JurisprudênciaIA

Superior Tribunal de Justiça

Acórdão

Relator(a)
Ministra Laurita Vaz
Órgão julgador
Quinta Turma
Data do julgamento
14/02/2012
Data de publicação
01/03/2012

STJ – Acórdão, Rel. Ministra Laurita Vaz, Quinta Turma, j. 14/02/2012, p. 01/03/2012

Ementa

HABEAS CORPUS. PORTE ILEGAL DE ARMA DE FOGO DE USO PERMITIDO. ART. 14 DA LEI N.º 10.826/03. PRISÃO EM FLAGRANTE. NEGATIVA DA LIBERDADE PROVISÓRIA. GARANTIA DA ORDEM PÚBLICA. PACIENTE QUE REITERA NA PRÁTICA CRIMINOSA. ORDEM DENEGADA. 1. É válido, como garantia da ordem pública, fundamento de prisão preventiva baseado no fato de o Paciente responder a outros processos diante de Juízos diversos, inclusive por crimes cometidos com violência contra pessoa, no caso, tentativa de homicídio. 2. "[H]á justa causa no decreto de prisão preventiva para garantia da ordem pública, quando o agente se revela propenso a prática delituosa, demonstrando menosprezo pelas normas penais. Nesse caso, a não decretação da prisão pode representar indesejável sensação de impunidade, que incentiva o cometimento de crimes e abala a credibilidade do Poder Judiciário" (STF, HC 83.868/AM, Tribunal Pleno, Rel. p/ Acórdão: Min. ELLEN GRACIE, DJe de 17/04/2009). 3. O princípio constitucional da presunção de não-culpabilidade é um dos mais importantes na Carta Magna, porque protege o cidadão de bem contra o abuso e a arbitrariedade da repressão Estatal.
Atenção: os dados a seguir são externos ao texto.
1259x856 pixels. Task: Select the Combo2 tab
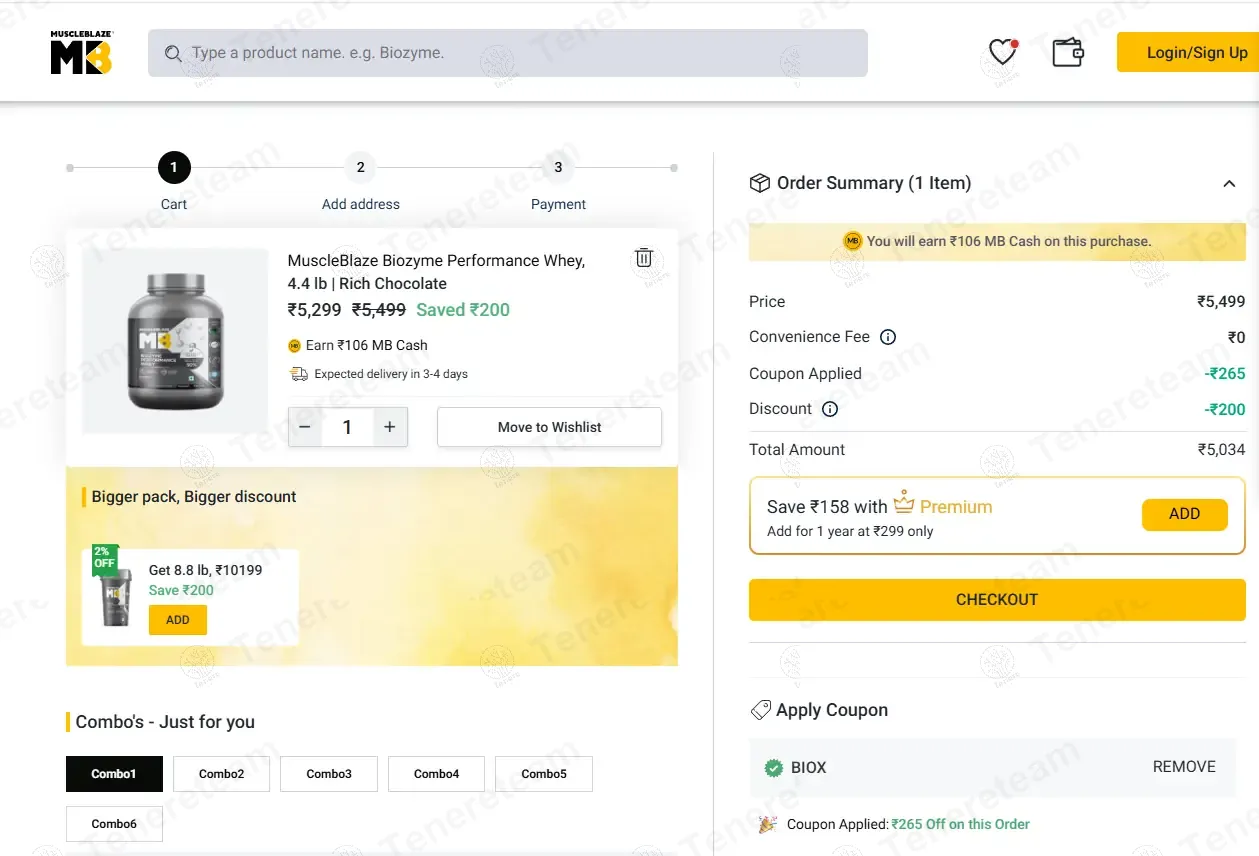pyautogui.click(x=221, y=774)
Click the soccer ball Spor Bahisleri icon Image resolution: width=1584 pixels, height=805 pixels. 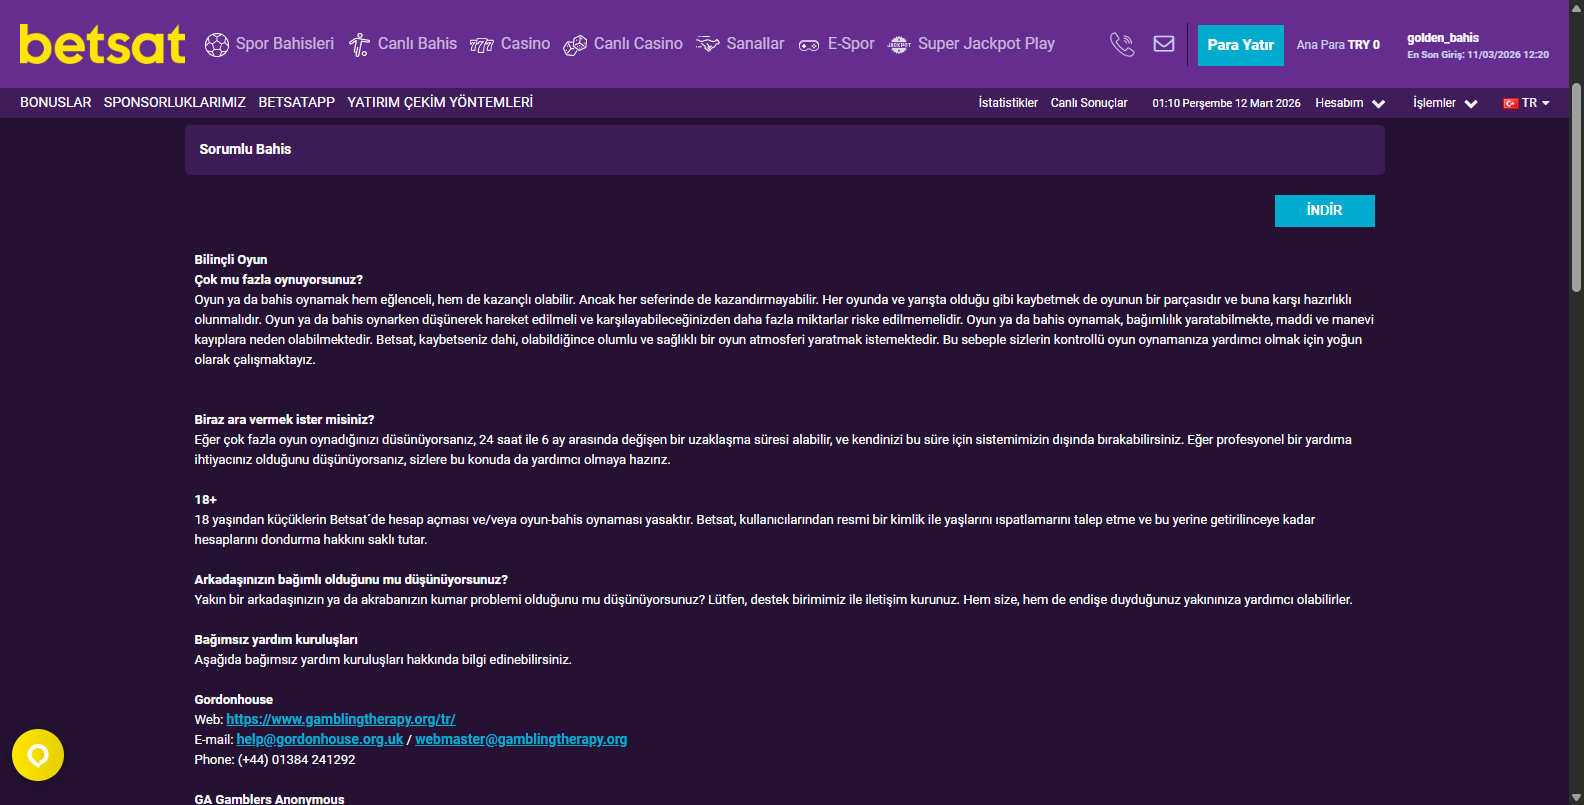[217, 45]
No entanto, não se pode erguer barreira intransponível quanto à adoção de medidas cautelares necessárias ao resgate da higidez das instituições públicas e da ordem social, sob pena de se instalar o caos. 4. Feito juízo de valor estabelecido entre interesses postos em conflito, sobreleva muito acima a necessidade de pronta resposta estatal para o resguardo da ordem pública, frontalmente ameaçada com a contumaz prática de graves delitos pelo Paciente. 5. Ordem denegada. (HC n. 175.368/MS, relatora Ministra Laurita Vaz, Quinta Turma, julgado em 14/2/2012, DJe de 1/3/2012.)